Phenobarbital and 3-methylcholanthrene treatment alters phase I and II enzymes and the sensitivity of the rat colon to the carcinogenic activity of azoxymethane

It has been hypothesized that cancer risk may be influenced by phase I and II drug-metabolizing enzyme systems. This study attempted to determine the relationship between colon phase I and II enzyme activity and the subsequent induction of aberrant crypt foci (ACF), preneoplastic lesions by azoxymethane (AOM), a colon-specific carcinogen. Phenobarbital (PB) and 3-methylcholanthrene (MC) treatment (prototype hepatic inducers of phase I and II enzymes) provided the framework to study the induction of phase I and II enzymes in the rat colonic mucosa.
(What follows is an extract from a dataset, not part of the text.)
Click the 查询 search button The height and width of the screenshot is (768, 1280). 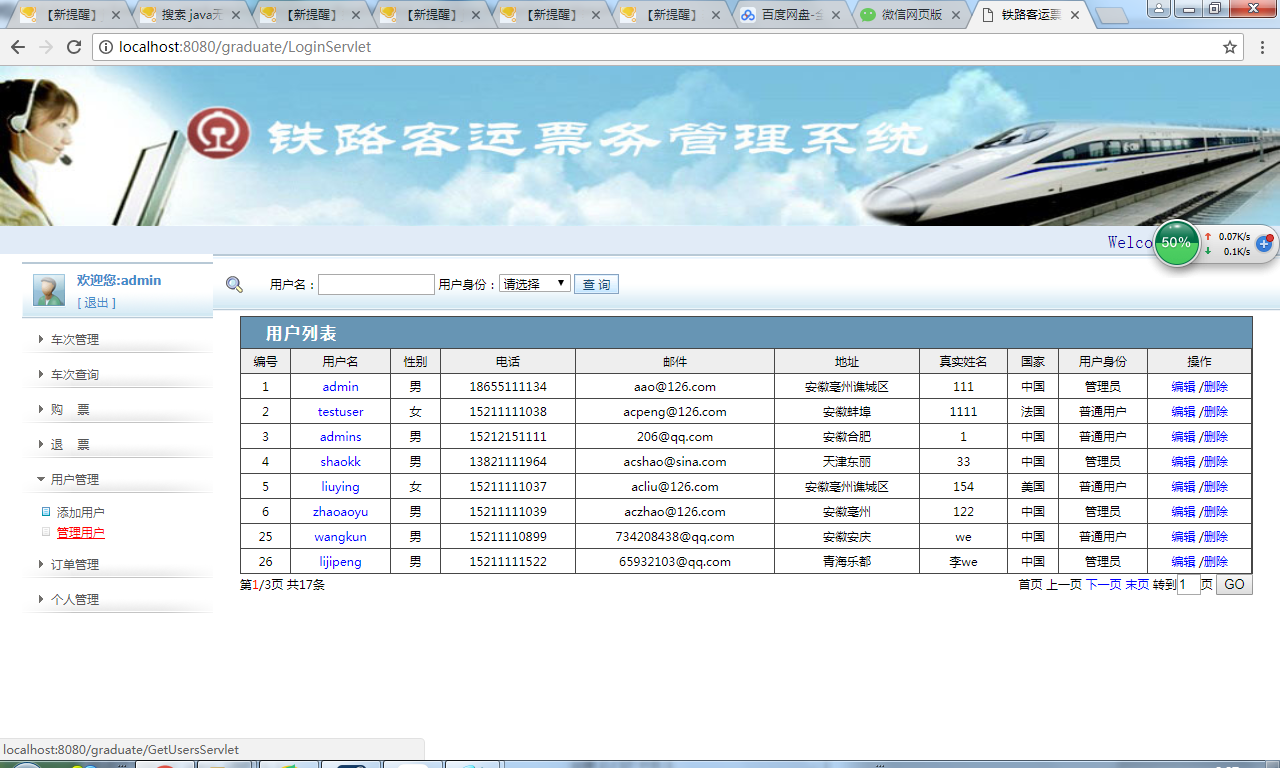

Following induction for five consecutive days, the animals were given a single injection of AOM. Phase I and II enzymes were determined fluorometrically and spectrophotometrically and ACF were identified microscopically. Phase I and II xenobiotic metabolizing enzymes were induced in the rat colonic mucosa by prototype hepatic inducers. A lower number of ACF and crypt multiplicity was observed in animals induced with MC than in those in the non-induced and PB groups. Altered levels of phase I and II enzymes in the colon during preinitiation stages were associated with modulation in the growth of ACF, putative preneoplastic lesions. (C) 1997 Elsevier Science Ltd.